[Page and screen pointing data]
--*--
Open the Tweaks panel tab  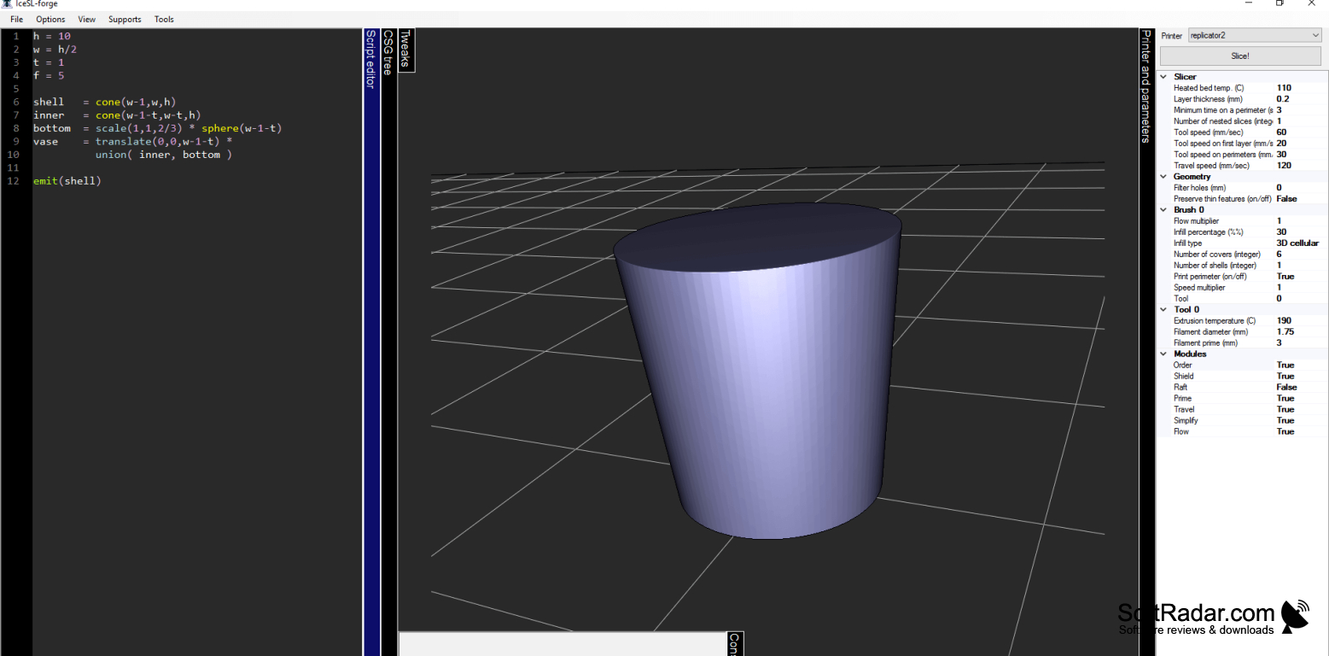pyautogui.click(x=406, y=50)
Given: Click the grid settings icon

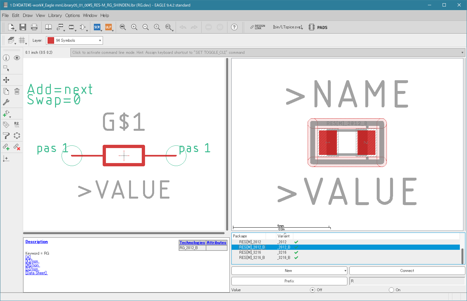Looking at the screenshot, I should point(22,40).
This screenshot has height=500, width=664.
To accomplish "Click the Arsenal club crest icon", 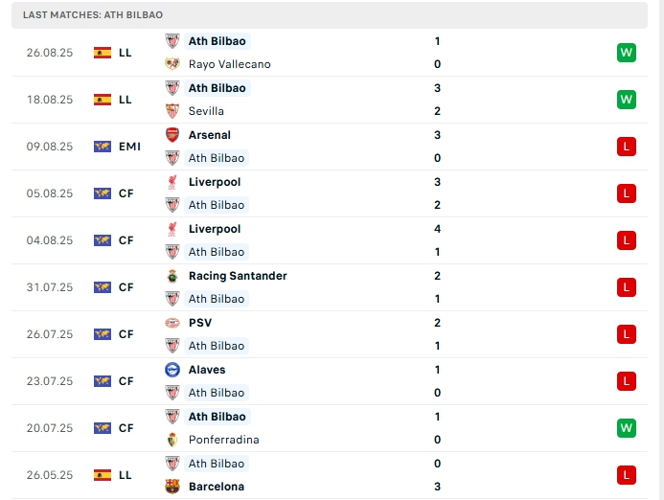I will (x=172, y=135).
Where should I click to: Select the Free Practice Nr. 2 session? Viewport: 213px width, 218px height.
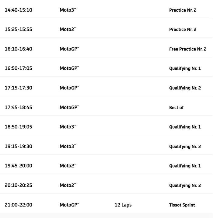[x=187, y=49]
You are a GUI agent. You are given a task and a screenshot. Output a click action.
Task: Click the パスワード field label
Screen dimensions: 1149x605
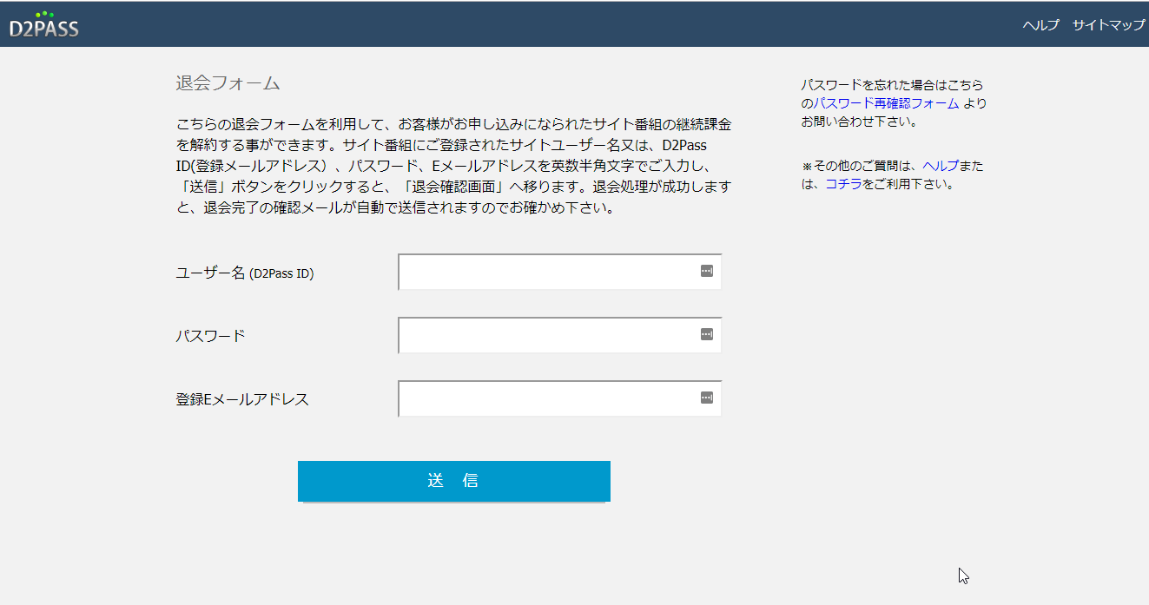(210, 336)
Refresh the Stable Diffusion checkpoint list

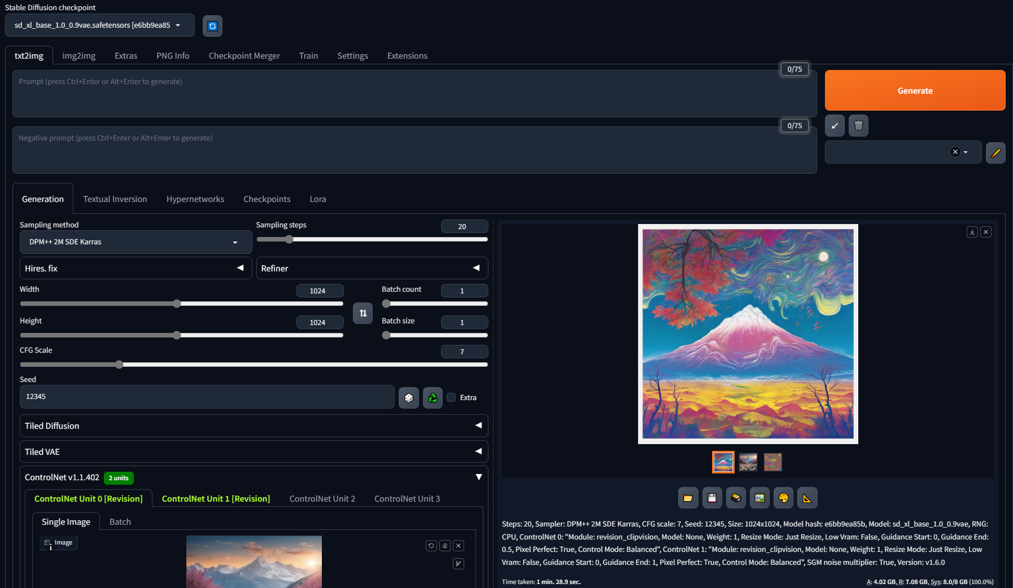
--*--
• **To do**
Format the items from the line containing "Where should I" through the end of the items as a Markdown table with columns Row and Line, numbering the rows and skipping blank lines. Leave the pictures out of the table.

• **Solution to this problem**
| Row | Line |
|---|---|
| 1 | Where should I click to: Select the Free Practice Nr. 2 session? Viewport: 213px width, 218px height. |
| 2 | [x=187, y=49] |
| 3 | You are a GUI agent. You are given a task and a screenshot. Output a click action. |
| 4 | Task: Click the パスワード field label |
| 5 | Screen dimensions: 1149x605 |
| 6 | (210, 336) |
| 7 | Refresh the Stable Diffusion checkpoint list |